API Reference (TypeScript)

import {
  // Path resolution
  getSkillsDirectory,
  getSkillMemoryPath,
  listSkills,
  skillExists,
  isClaudeCodeEnvironment,

  // Memory operations
  readMemoryFile,
  writeMemoryFile,
  addLearning,
  mergeMemoryFiles,

  // Reflection management
  detectSkill,
  processSignals,
  reflectOnSkill,
  getSkillLearnings,
  getReflectionStats,
} from 'specweave/core/reflection';

// Add learning to a skill
reflectOnSkill('frontend', [
  { content: 'Use Button component from design system', type: 'correction' }
]);

// Get all learnings for a skill
const learnings = getSkillLearnings('frontend');

// Get stats across all skills
const stats = getReflectionStats();
console.log(`Total learnings: ${stats.totalLearnings}`);

Best Practices

For Corrections

Good corrections (high signal):

"Never use that approach. Always use X because..."
"Don't create custom components. We have a design system..."
"Wrong pattern. The correct way is..."

Weak corrections (low signal):

"Hmm, maybe try something else?"
"That doesn't look quite right"

For Approvals

Strong approval (captured):

"Perfect!

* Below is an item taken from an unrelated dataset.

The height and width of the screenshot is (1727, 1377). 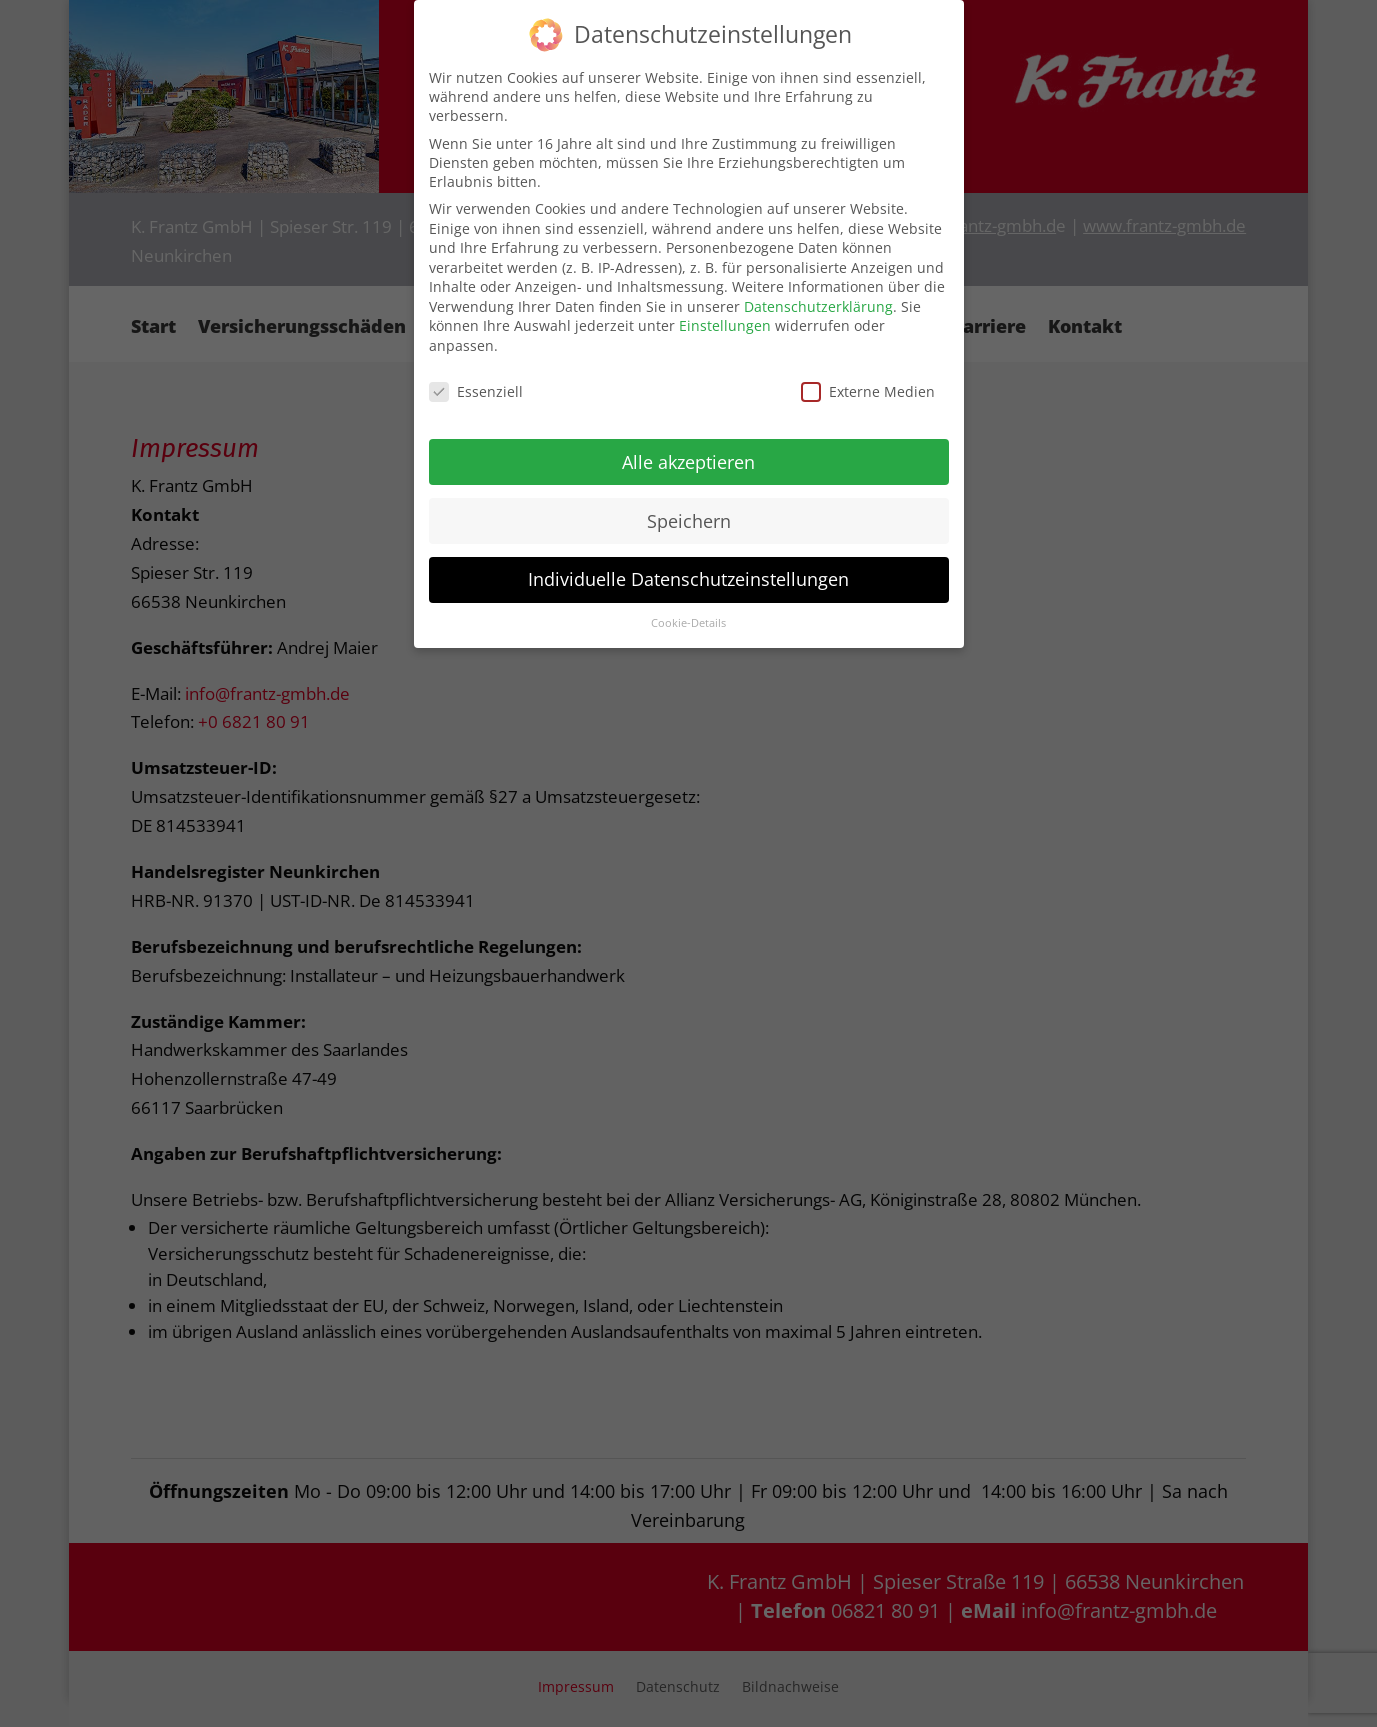 What do you see at coordinates (689, 520) in the screenshot?
I see `Speichern [button]` at bounding box center [689, 520].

That's exactly how we do it."
"This is the right pattern, well done."
"Yes, always follow this approach."

Neutral (not captured):

"OK"
"Sure"
"Proceed"

Memory Organization

  1. Skill-specific learnings go to skill's MEMORY.md
  2. Category learnings go to .specweave/memory/{category}.md
  3. Global learnings go to ~/.specweave/memory/

Privacy & Security

  • Memory files contain only patterns and learnings, not raw conversation
  • No sensitive data (credentials, keys) is ever stored
  • Memory files can be gitignored if needed
  • Clear commands available:
    • /sw:reflect-clear - Clear all learnings
    • /sw:reflect-clear --skill frontend - Clear specific skill
    • /sw:reflect-clear --learning LRN-XXX - Remove specific learning

Troubleshooting

Learnings Not Persisting

  1. Check reflection is enabled: /sw:reflect-status
  2. Verify skills directory exists:
    # Claude Code
    ls ~/.claude/plugins/marketplaces/specweave/plugins/specweave/skills/
    
    # Non-Claude
    ls .specweave/plugins/specweave/skills/
    
  3. Check file permissions
  4. Review logs: .specweave/logs/reflect/

Wrong Skill Detection

Force routing to specific skill:

/sw:reflect --skill frontend "Use Button component"

Memory Not Loading

  1. Verify MEMORY.md exists for the skill
  2. Check skill is activated (keywords match)
  3. Restart Claude Code after marketplace refresh

Rollback a Learning

# View backup
ls ~/.claude/plugins/.../skills/frontend/.memory-backups/

# Restore from backup
cp ~/.claude/plugins/.../skills/frontend/.memory-backups/MEMORY-2026-01-05T10-30-00.md \
   ~/.claude/plugins/.../skills/frontend/MEMORY.md

Migration from v3.0

If you have learnings in the old centralized format:

  1. Centralized memory files are still supported as category fallback
  2. New learnings go to skill-specific MEMORY.md automatically
  3. No migration required - both systems work together

To manually migrate old learnings:

# View old centralized memory
cat .specweave/memory/component-usage.md

# Add to specific skill
/sw:reflect --skill frontend "Learning content from old file"

Summary

Reflect v4.0 enables correct once, apply everywhere:

  1. Make correction during session
  2. Reflect captures and routes to skill
  3. Future sessions load skill memory
  4. Claude applies learned patterns automatically
  5. Marketplace updates preserve your learnings

No embeddings. No vector databases. Just markdown files that compound knowledge, organized by skill.